This is a hands-on path from a blank SD card to a running Amalgame program that blinks an LED, reads a button, and talks to an I²C sensor on a Raspberry Pi.

Amalgame compiles to native ARM64 code, so a Pi runs the same language you use on your laptop — no cross-compiler, no toolchain gymnastics. You write .am, you amc build, you get a real binary.

🥧 What you need

  • A Raspberry Pi (any model, 1 → 5) running a 64-bit OS.
  • A few jumper wires, an LED + a 330 Ω resistor, a push-button. The I²C example wants any I²C device (an MPU-6050, a small OLED, a PCF8574 LCD backpack — anything that ACKs on the bus).

The three steps

  1. Set up your Pi — flash a 64-bit OS, install amc, enable the I²C/SPI interfaces, and install the libgpiod system dependency. Do this once.
  2. Your first program — create a project, add the amalgame-hardware-gpio package, and blink an LED. ~5 minutes.
  3. Examples — copy-paste, wire up, run:

Which package?

Everything here uses amalgame-hardware-gpio, the first member of the Amalgame.Hardware family. One package, five peripherals:

Peripheral What it covers
GPIO digital in/out, internal pull-ups, edge events (interrupts)

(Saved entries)
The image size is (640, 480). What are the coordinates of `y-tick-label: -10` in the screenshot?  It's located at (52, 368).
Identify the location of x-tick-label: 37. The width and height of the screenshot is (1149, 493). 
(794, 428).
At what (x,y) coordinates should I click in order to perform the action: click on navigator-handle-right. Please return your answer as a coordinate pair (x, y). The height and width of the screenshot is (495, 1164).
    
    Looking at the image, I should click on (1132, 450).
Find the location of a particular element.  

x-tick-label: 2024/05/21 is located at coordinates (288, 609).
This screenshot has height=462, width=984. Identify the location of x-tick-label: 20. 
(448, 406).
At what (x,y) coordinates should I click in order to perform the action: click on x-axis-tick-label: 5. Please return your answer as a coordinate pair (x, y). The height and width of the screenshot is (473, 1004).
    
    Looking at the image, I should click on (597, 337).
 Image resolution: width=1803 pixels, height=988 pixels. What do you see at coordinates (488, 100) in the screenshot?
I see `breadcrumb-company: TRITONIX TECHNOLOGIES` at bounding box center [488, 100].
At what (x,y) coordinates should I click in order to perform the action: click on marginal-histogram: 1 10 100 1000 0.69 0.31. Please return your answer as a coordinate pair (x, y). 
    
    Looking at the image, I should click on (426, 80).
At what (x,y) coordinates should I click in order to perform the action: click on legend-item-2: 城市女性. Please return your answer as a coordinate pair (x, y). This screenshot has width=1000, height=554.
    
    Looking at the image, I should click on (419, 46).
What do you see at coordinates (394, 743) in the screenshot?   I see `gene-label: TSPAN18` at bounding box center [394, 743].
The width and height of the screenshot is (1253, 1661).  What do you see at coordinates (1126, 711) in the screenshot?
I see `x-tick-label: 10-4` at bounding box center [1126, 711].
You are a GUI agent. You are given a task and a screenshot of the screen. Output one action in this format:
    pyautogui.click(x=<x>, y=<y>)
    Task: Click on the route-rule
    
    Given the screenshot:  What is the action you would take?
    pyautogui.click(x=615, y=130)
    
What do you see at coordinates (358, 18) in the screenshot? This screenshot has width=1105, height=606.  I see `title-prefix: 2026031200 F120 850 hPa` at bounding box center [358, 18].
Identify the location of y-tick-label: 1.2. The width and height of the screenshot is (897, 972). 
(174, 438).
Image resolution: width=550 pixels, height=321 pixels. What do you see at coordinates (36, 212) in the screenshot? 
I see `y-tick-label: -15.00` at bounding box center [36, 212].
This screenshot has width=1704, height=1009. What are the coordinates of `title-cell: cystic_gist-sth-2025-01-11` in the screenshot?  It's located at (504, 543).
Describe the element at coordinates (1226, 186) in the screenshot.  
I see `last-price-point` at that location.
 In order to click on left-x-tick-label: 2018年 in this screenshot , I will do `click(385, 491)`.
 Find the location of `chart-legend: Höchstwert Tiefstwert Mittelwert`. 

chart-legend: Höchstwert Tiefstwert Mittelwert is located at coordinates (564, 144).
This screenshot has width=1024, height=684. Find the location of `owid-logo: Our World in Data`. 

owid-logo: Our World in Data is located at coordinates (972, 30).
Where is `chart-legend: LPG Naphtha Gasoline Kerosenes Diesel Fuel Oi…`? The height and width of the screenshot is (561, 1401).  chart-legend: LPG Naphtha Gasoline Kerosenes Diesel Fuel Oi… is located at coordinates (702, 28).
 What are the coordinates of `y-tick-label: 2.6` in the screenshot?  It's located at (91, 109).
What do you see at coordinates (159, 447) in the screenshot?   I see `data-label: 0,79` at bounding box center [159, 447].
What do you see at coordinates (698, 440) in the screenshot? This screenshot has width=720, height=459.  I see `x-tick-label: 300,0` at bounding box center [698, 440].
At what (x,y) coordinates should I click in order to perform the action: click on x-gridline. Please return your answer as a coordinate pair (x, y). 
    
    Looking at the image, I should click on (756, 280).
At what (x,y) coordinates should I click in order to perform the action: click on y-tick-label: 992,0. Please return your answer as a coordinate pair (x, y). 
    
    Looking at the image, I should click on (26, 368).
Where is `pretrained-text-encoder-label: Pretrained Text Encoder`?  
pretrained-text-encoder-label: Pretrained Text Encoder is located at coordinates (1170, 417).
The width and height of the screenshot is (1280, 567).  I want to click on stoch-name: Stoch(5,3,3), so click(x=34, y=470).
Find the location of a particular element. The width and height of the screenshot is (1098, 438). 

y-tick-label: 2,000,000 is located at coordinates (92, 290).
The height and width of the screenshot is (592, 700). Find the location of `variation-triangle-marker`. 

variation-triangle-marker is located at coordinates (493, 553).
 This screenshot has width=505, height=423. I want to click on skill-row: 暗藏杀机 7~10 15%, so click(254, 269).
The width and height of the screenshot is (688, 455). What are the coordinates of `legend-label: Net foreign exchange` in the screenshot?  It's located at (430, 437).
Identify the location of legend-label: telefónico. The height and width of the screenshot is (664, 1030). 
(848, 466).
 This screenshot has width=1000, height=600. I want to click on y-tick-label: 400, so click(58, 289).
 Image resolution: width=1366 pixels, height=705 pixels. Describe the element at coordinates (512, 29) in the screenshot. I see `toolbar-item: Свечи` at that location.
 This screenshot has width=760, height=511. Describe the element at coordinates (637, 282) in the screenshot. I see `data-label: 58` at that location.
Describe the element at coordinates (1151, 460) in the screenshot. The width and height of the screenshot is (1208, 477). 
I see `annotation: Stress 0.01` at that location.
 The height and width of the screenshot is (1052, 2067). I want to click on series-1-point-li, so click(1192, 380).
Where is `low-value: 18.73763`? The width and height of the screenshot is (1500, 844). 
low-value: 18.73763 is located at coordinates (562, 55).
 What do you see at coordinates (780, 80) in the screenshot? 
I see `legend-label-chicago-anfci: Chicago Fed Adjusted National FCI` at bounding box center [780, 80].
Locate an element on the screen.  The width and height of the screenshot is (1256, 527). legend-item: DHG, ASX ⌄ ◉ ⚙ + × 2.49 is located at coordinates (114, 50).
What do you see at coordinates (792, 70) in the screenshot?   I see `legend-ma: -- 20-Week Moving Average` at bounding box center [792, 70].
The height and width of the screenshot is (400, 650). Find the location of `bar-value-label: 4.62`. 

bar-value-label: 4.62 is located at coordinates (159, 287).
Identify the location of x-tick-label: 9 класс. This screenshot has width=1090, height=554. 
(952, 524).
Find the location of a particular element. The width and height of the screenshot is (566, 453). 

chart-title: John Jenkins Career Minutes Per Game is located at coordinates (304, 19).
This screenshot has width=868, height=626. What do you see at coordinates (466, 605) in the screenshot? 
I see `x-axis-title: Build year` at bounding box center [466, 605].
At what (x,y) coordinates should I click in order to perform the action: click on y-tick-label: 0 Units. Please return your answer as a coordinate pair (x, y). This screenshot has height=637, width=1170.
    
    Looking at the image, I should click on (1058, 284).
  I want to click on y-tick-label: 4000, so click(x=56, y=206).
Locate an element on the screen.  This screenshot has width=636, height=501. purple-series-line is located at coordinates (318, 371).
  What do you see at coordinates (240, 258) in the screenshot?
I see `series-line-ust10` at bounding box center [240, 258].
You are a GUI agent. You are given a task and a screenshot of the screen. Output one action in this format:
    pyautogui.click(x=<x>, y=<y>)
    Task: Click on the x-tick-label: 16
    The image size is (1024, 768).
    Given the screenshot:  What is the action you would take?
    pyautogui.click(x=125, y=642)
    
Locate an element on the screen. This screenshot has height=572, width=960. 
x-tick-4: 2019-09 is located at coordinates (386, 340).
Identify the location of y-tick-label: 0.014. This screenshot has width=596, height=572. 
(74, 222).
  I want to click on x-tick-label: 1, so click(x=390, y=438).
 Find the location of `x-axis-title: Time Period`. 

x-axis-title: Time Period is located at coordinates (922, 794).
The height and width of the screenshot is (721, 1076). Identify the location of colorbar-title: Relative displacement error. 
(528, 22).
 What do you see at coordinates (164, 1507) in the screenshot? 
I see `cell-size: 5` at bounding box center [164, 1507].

**Problem set**
a) Can you transcribe the Raspberry Pi guide between "Amalgame compiles to" and "Do this once.", inclusive?
b) Can you write the next part of the guide to running Amalgame on a Raspberry Pi, picking up from where it stops?

**Results of the exercise**
a)
Amalgame compiles to native ARM64 code, so a Pi runs the same language you use on your laptop — no cross-compiler, no toolchain gymnastics. You write .am, you amc build, you get a real binary.

🥧 What you need

  • A Raspberry Pi (any model, 1 → 5) running a 64-bit OS.
  • A few jumper wires, an LED + a 330 Ω resistor, a push-button. The I²C example wants any I²C device (an MPU-6050, a small OLED, a PCF8574 LCD backpack — anything that ACKs on the bus).

The three steps

  1. Set up your Pi — flash a 64-bit OS, install amc, enable the I²C/SPI interfaces, and install the libgpiod system dependency. Do this once.

b)
I²C master over /dev/i2c-N — sensors, displays, expanders
SPI master over /dev/spidev — fast displays, ADCs
PWM hardware PWM via sysfs — servos, dimming, tones
UART serial over termios — GPS, modems, other boards

It is backed by libgpiod v2 on the GPIO character device (/dev/gpiochip*) — the modern, kernel-blessed interface that works on every Pi, including the Pi 5 (whose GPIO sits behind the RP1 chip, where the old /dev/gpiomem trick no longer works).

The same pin API mirrors the planned Amalgame.Mcu HAL, so the code you write here will later read almost identically on a bare-metal microcontroller. (A How To → MCU section will follow.)

hardware-gpio is the Raspberry Pi backend. On top of it sits a whole family of portable component drivers (LEDs, motors, sensors, displays, …) — see the full Hardware components catalogue.

Start with Set up your Pi.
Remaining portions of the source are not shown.